§ Exercise description: Can you arrange the material as a Markdown table with the columns No. and Text, beginning at the line that contains "near [798, 640]" and ending with the last line of the material, leaving out any blank lines?

§ Supplied material:
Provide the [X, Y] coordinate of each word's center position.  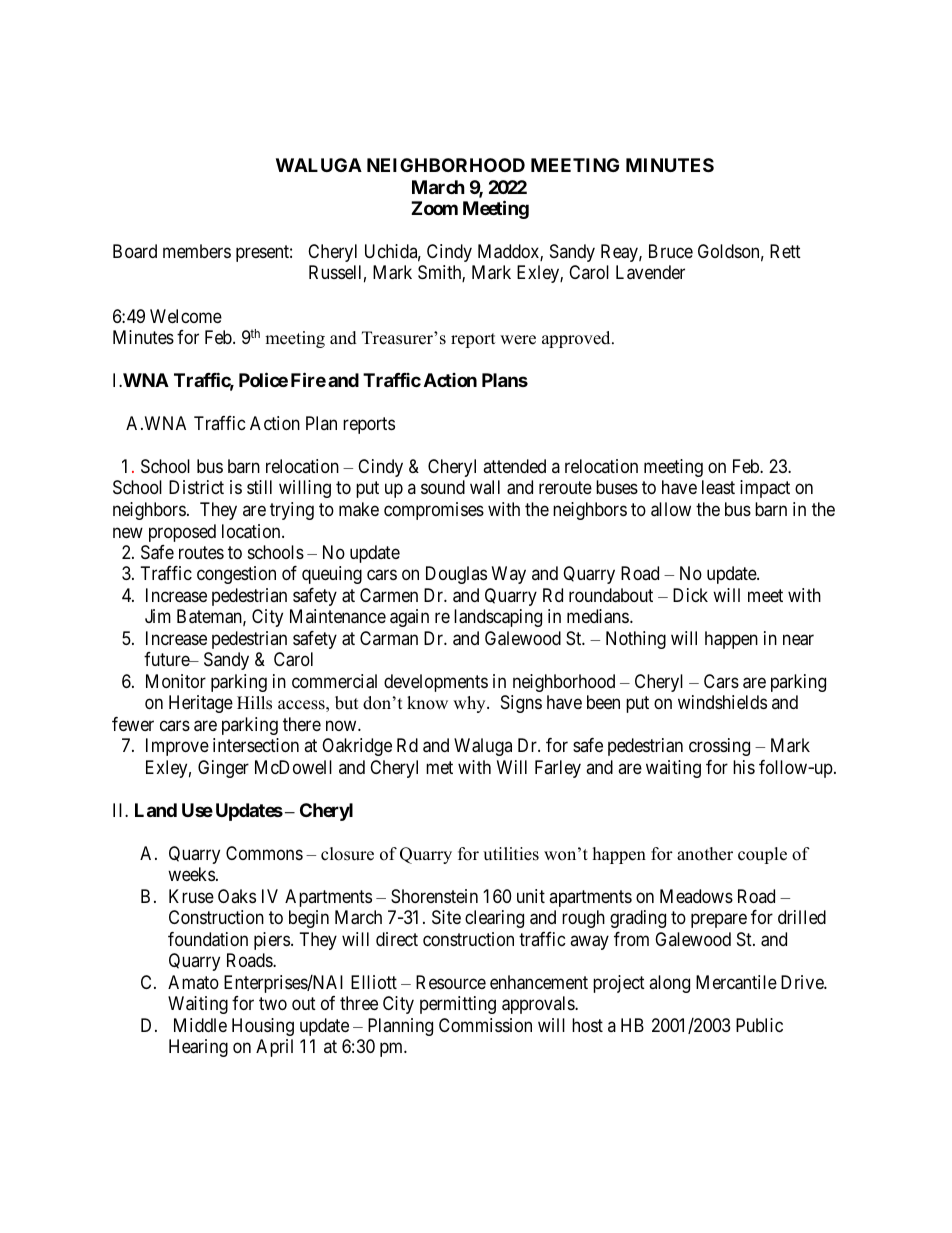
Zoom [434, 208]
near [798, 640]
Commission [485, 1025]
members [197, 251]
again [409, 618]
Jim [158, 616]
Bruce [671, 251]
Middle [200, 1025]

§ Full answer:
| No. | Text |
|---|---|
| 1 | near [798, 640] |
| 2 | Commission [485, 1025] |
| 3 | members [197, 251] |
| 4 | again [409, 618] |
| 5 | Jim [158, 616] |
| 6 | Bruce [671, 251] |
| 7 | Middle [200, 1025] |